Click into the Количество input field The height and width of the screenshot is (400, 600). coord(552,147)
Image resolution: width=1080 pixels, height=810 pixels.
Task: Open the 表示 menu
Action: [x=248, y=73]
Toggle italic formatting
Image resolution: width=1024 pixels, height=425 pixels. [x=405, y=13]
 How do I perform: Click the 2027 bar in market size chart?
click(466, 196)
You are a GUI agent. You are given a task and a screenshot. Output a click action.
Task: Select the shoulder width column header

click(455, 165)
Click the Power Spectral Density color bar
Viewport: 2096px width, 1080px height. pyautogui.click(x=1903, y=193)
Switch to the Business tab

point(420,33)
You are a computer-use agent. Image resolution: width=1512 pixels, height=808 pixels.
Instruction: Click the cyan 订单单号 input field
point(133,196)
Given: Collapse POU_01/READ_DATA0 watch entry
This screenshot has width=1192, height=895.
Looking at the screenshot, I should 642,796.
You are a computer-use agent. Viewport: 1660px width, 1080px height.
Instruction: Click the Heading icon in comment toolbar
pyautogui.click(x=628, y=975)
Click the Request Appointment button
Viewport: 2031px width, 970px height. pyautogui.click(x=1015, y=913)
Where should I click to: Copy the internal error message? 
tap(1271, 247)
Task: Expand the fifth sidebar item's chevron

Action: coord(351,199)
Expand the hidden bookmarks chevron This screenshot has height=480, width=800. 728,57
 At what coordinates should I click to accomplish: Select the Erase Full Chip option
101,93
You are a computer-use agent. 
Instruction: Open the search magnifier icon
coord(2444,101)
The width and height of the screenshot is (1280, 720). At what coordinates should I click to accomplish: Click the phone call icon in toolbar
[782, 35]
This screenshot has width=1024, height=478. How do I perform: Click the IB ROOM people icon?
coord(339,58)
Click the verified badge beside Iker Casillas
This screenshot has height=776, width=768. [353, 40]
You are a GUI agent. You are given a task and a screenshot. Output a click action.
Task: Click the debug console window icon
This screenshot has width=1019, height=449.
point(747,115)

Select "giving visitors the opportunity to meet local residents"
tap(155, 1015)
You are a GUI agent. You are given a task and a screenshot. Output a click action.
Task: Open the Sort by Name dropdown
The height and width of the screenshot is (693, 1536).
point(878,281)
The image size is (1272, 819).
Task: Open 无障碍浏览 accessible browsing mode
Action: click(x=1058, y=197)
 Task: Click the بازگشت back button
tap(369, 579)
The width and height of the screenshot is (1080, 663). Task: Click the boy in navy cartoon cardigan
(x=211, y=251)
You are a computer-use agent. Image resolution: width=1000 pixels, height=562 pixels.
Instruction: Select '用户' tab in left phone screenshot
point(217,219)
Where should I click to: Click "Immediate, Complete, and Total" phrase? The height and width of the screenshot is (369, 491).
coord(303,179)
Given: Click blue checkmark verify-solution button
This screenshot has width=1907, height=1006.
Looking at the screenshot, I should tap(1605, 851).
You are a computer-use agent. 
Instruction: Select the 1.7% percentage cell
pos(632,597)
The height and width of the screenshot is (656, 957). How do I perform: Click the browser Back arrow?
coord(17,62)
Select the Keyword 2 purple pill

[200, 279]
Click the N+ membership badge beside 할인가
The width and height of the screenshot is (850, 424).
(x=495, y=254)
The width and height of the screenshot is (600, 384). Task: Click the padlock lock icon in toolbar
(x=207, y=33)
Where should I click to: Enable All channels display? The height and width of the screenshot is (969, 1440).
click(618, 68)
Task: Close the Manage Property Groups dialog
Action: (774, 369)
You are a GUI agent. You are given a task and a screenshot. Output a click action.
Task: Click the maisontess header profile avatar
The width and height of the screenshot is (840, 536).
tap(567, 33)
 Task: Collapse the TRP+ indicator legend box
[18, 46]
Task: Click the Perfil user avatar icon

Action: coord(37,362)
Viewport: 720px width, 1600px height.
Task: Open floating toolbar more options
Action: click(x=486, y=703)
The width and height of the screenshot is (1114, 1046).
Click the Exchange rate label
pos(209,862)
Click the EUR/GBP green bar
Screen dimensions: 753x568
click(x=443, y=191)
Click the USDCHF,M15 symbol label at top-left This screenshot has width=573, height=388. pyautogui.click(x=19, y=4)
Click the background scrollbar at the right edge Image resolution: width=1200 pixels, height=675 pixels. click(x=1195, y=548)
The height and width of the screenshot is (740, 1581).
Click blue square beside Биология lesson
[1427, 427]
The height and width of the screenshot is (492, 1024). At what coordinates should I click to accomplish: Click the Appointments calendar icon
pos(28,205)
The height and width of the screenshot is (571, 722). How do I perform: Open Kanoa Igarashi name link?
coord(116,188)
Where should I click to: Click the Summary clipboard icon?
□ □ □ □ □
Work required:
The data should be transcribed exactly, line for line.

Output below:
Click into the Количество input field The height and width of the screenshot is (400, 600). coord(552,147)
Image resolution: width=1080 pixels, height=810 pixels.
Task: Open the 表示 menu
Action: [x=248, y=73]
Toggle italic formatting
Image resolution: width=1024 pixels, height=425 pixels. [x=405, y=13]
 How do I perform: Click the 2027 bar in market size chart?
click(466, 196)
You are a GUI agent. You are given a task and a screenshot. Output a click action.
Task: Select the shoulder width column header

click(455, 165)
Click the Power Spectral Density color bar
Viewport: 2096px width, 1080px height. pyautogui.click(x=1903, y=193)
Switch to the Business tab

point(420,33)
You are a computer-use agent. Image resolution: width=1512 pixels, height=808 pixels.
Instruction: Click the cyan 订单单号 input field
point(133,196)
Given: Collapse POU_01/READ_DATA0 watch entry
This screenshot has width=1192, height=895.
Looking at the screenshot, I should 642,796.
You are a computer-use agent. Viewport: 1660px width, 1080px height.
Instruction: Click the Heading icon in comment toolbar
pyautogui.click(x=628, y=975)
Click the Request Appointment button
Viewport: 2031px width, 970px height. pyautogui.click(x=1015, y=913)
Where should I click to: Copy the internal error message? 
tap(1271, 247)
Task: Expand the fifth sidebar item's chevron

Action: coord(351,199)
Expand the hidden bookmarks chevron This screenshot has height=480, width=800. 728,57
 At what coordinates should I click to accomplish: Select the Erase Full Chip option
101,93
You are a computer-use agent. 
Instruction: Open the search magnifier icon
coord(2444,101)
The width and height of the screenshot is (1280, 720). At what coordinates should I click to accomplish: Click the phone call icon in toolbar
[782, 35]
This screenshot has width=1024, height=478. How do I perform: Click the IB ROOM people icon?
coord(339,58)
Click the verified badge beside Iker Casillas
This screenshot has height=776, width=768. [353, 40]
You are a GUI agent. You are given a task and a screenshot. Output a click action.
Task: Click the debug console window icon
This screenshot has width=1019, height=449.
point(747,115)

Select "giving visitors the opportunity to meet local residents"
tap(155, 1015)
You are a GUI agent. You are given a task and a screenshot. Output a click action.
Task: Open the Sort by Name dropdown
The height and width of the screenshot is (693, 1536).
point(878,281)
The image size is (1272, 819).
Task: Open 无障碍浏览 accessible browsing mode
Action: click(x=1058, y=197)
 Task: Click the بازگشت back button
tap(369, 579)
The width and height of the screenshot is (1080, 663). Task: Click the boy in navy cartoon cardigan
(x=211, y=251)
You are a computer-use agent. Image resolution: width=1000 pixels, height=562 pixels.
Instruction: Select '用户' tab in left phone screenshot
point(217,219)
Where should I click to: Click "Immediate, Complete, and Total" phrase? The height and width of the screenshot is (369, 491).
coord(303,179)
Given: Click blue checkmark verify-solution button
This screenshot has width=1907, height=1006.
Looking at the screenshot, I should tap(1605, 851).
You are a computer-use agent. 
Instruction: Select the 1.7% percentage cell
pos(632,597)
The height and width of the screenshot is (656, 957). How do I perform: Click the browser Back arrow?
coord(17,62)
Select the Keyword 2 purple pill

[200, 279]
Click the N+ membership badge beside 할인가
The width and height of the screenshot is (850, 424).
(x=495, y=254)
The width and height of the screenshot is (600, 384). Task: Click the padlock lock icon in toolbar
(x=207, y=33)
Where should I click to: Enable All channels display? The height and width of the screenshot is (969, 1440).
click(618, 68)
Task: Close the Manage Property Groups dialog
Action: (774, 369)
You are a GUI agent. You are given a task and a screenshot. Output a click action.
Task: Click the maisontess header profile avatar
The width and height of the screenshot is (840, 536).
tap(567, 33)
 Task: Collapse the TRP+ indicator legend box
[18, 46]
Task: Click the Perfil user avatar icon

Action: coord(37,362)
Viewport: 720px width, 1600px height.
Task: Open floating toolbar more options
Action: click(x=486, y=703)
The width and height of the screenshot is (1114, 1046).
Click the Exchange rate label
pos(209,862)
Click the EUR/GBP green bar
Screen dimensions: 753x568
click(x=443, y=191)
Click the USDCHF,M15 symbol label at top-left This screenshot has width=573, height=388. pyautogui.click(x=19, y=4)
Click the background scrollbar at the right edge Image resolution: width=1200 pixels, height=675 pixels. click(x=1195, y=548)
The height and width of the screenshot is (740, 1581).
Click blue square beside Биология lesson
[1427, 427]
The height and width of the screenshot is (492, 1024). At what coordinates should I click to accomplish: Click the Appointments calendar icon
pos(28,205)
The height and width of the screenshot is (571, 722). How do I perform: Open Kanoa Igarashi name link?
coord(116,188)
Where should I click to: Click the Summary clipboard icon?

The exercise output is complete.